- Your instructions
Please return every line from the entries that has the string "chart" in it.

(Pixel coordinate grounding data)
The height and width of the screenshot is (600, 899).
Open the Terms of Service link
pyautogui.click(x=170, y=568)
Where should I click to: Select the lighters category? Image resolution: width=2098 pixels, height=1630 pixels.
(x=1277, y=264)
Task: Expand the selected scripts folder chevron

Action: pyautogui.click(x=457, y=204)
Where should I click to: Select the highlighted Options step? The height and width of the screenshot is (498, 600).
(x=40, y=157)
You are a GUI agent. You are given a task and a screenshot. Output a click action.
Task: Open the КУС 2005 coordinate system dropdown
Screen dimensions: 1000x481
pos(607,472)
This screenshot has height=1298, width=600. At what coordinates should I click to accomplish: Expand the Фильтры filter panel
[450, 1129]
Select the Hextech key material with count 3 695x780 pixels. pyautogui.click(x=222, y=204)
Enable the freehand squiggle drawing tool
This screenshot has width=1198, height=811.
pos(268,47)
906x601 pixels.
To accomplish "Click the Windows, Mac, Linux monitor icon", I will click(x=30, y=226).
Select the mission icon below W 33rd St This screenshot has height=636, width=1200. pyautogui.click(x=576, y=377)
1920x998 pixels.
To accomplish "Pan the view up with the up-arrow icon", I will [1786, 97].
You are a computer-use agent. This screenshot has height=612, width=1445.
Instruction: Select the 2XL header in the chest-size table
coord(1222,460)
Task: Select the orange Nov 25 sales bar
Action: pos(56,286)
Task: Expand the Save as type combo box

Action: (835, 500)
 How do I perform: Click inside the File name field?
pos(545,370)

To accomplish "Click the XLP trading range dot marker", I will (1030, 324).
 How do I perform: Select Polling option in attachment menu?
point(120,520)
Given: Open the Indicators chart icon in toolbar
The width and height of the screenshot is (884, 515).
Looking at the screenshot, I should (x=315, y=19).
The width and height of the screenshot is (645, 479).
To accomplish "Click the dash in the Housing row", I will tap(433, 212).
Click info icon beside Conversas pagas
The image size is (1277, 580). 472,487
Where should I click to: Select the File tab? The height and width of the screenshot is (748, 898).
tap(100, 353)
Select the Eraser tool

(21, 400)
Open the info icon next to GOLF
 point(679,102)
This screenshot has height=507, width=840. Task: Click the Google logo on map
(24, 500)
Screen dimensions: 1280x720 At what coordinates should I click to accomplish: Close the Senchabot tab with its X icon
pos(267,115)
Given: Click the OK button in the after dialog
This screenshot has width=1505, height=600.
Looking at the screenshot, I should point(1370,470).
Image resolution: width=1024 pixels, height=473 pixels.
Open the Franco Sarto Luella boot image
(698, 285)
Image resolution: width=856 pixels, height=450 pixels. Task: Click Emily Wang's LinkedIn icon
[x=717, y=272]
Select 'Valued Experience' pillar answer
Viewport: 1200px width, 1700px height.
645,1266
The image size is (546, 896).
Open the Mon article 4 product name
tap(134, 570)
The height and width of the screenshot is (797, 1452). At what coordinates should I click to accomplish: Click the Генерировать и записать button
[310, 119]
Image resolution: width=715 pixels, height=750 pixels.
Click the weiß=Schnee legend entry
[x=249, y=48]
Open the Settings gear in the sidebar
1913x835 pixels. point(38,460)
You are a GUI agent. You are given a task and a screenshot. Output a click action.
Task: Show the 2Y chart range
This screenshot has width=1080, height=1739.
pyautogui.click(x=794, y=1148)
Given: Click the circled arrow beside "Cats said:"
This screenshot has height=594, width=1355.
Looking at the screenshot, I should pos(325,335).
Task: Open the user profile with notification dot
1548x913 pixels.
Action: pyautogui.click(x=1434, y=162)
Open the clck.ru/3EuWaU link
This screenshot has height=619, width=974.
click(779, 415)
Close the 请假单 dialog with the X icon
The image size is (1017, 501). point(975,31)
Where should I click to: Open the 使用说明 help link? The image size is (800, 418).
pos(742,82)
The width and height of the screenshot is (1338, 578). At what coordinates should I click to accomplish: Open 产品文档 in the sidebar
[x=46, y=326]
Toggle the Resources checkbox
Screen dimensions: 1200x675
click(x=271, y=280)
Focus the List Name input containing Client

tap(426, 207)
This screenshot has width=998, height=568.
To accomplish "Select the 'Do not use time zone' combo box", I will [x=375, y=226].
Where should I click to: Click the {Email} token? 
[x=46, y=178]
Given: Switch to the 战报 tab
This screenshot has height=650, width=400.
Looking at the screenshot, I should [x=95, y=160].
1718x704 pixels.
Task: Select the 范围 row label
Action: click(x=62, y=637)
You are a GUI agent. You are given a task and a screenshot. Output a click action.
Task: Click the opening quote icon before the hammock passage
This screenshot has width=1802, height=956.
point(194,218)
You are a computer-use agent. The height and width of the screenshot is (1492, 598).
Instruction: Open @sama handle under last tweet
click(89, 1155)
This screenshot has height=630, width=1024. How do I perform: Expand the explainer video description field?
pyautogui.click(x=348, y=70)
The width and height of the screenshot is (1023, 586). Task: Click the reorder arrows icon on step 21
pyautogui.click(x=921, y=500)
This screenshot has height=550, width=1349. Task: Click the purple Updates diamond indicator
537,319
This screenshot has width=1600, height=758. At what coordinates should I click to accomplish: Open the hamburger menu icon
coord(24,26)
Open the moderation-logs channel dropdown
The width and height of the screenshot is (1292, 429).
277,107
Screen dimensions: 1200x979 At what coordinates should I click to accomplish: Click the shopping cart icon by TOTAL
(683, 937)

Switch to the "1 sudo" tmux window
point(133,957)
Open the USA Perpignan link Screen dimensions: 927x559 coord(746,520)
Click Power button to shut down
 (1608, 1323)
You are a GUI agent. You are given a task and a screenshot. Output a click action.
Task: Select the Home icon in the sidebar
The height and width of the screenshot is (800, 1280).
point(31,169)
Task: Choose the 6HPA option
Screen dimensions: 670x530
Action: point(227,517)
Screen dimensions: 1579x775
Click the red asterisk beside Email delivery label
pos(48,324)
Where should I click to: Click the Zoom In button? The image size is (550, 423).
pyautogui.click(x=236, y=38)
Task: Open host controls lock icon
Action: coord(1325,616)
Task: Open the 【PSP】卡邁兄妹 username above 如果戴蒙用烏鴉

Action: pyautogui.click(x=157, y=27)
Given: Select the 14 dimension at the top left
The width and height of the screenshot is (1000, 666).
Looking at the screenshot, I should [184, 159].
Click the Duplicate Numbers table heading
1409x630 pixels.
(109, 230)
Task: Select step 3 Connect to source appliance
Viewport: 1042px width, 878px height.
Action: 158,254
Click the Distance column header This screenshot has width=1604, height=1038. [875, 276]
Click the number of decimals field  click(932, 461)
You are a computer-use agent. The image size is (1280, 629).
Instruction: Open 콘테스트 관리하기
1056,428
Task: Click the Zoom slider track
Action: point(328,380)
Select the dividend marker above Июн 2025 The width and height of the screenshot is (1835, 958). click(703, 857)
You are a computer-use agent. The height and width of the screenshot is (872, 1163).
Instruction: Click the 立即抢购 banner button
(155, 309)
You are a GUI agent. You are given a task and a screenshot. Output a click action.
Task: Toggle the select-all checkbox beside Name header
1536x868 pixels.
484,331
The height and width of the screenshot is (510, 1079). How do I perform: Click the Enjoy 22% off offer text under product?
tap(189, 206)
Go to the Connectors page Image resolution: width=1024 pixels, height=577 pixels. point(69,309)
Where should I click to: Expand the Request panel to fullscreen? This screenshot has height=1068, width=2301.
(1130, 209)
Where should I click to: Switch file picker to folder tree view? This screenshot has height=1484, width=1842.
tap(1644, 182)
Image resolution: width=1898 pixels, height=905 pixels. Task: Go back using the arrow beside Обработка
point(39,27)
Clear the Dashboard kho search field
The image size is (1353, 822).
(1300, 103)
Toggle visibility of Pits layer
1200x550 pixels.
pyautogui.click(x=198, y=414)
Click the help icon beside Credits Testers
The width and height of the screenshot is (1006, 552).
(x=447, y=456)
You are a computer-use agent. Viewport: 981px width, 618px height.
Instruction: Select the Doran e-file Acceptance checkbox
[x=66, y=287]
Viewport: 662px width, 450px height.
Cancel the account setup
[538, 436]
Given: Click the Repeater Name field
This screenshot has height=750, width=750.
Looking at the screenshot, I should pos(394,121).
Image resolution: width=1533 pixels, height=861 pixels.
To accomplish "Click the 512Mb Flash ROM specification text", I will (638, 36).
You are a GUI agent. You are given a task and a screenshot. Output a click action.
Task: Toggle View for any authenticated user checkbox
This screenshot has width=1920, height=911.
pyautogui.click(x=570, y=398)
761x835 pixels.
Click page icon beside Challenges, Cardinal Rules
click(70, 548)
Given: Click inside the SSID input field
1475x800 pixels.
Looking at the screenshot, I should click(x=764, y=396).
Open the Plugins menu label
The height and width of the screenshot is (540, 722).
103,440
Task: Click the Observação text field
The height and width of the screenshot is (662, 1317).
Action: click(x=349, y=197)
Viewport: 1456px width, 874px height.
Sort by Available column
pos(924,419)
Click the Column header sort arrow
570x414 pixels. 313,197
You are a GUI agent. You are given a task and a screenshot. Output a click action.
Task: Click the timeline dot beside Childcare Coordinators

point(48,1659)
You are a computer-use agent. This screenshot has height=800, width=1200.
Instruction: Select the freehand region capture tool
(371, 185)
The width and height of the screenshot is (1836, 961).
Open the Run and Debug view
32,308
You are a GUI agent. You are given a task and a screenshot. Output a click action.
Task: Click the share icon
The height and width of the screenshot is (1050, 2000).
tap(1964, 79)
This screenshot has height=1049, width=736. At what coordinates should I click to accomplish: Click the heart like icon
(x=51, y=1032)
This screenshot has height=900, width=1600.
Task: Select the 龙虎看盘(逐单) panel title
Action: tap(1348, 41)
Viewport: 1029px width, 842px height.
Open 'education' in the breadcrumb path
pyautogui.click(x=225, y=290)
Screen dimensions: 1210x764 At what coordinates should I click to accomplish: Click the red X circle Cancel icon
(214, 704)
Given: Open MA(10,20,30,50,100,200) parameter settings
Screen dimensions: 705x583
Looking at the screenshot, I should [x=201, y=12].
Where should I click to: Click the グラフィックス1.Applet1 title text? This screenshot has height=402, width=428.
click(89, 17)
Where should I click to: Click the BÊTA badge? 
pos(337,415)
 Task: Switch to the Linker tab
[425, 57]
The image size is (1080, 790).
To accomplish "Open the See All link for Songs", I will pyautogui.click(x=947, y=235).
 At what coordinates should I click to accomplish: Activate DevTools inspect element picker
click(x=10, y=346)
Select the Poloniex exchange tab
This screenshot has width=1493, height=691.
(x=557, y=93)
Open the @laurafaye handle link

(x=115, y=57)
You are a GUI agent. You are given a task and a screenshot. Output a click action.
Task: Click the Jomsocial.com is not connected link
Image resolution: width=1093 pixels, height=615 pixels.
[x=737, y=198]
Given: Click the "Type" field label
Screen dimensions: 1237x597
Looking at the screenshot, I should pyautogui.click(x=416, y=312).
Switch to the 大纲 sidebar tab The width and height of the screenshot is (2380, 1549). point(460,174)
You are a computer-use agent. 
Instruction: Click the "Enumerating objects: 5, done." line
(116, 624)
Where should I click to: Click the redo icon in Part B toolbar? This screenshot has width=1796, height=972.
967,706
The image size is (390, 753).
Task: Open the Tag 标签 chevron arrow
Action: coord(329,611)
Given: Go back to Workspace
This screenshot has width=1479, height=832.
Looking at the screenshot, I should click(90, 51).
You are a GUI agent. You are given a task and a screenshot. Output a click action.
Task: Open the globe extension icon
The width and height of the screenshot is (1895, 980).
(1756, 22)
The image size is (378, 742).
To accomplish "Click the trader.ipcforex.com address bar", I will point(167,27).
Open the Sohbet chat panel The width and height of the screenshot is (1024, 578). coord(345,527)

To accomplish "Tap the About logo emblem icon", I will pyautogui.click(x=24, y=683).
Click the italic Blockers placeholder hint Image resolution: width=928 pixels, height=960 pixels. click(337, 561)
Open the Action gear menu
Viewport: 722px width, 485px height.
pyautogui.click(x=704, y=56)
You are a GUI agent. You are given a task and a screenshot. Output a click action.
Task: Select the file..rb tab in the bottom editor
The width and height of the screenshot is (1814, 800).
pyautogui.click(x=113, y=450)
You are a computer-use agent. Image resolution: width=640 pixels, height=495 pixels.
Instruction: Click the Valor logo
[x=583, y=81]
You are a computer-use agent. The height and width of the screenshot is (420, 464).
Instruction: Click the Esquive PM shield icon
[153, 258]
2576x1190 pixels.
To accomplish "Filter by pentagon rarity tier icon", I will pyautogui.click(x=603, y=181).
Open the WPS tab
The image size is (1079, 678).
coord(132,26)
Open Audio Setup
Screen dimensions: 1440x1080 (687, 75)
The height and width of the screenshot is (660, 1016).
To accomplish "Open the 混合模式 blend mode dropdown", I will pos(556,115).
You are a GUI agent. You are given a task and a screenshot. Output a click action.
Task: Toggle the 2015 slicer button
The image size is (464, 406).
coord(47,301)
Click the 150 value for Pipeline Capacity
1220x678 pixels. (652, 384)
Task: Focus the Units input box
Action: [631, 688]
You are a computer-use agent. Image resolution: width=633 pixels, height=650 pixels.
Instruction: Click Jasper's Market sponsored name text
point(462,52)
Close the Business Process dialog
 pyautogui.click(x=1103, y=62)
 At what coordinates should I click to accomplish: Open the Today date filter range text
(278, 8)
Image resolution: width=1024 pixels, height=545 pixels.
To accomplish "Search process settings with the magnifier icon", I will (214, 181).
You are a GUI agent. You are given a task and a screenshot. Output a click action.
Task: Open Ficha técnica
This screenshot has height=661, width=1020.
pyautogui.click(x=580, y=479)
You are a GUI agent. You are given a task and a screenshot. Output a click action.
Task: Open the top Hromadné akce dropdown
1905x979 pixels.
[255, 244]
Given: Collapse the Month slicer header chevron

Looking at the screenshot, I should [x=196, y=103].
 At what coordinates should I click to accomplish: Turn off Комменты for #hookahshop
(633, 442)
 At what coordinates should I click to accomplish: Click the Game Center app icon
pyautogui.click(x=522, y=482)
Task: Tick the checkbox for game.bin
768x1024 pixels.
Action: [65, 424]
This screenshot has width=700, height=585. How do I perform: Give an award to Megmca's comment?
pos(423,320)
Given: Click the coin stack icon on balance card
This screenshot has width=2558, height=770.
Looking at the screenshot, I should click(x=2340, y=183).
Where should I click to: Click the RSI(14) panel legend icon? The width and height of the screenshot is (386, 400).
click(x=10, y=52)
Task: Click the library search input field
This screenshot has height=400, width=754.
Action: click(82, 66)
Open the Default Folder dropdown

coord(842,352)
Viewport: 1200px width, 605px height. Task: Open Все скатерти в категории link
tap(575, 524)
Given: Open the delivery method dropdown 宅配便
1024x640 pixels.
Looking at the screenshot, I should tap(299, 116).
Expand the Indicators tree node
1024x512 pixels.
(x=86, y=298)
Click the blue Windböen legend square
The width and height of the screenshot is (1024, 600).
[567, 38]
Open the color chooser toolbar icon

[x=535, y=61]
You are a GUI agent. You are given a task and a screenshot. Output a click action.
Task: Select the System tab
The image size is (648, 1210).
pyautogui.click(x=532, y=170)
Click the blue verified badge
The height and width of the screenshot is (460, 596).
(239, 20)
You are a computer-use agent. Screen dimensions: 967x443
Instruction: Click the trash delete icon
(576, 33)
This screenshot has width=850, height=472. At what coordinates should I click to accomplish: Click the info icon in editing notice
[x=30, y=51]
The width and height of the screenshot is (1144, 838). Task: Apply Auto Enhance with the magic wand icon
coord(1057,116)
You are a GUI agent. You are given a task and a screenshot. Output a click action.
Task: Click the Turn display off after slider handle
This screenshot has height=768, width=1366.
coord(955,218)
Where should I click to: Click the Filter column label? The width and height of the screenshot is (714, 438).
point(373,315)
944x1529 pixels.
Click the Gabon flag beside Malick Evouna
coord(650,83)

- Written response
Given: Open the Indicators chart icon in toolbar
Task: Show the 2Y chart range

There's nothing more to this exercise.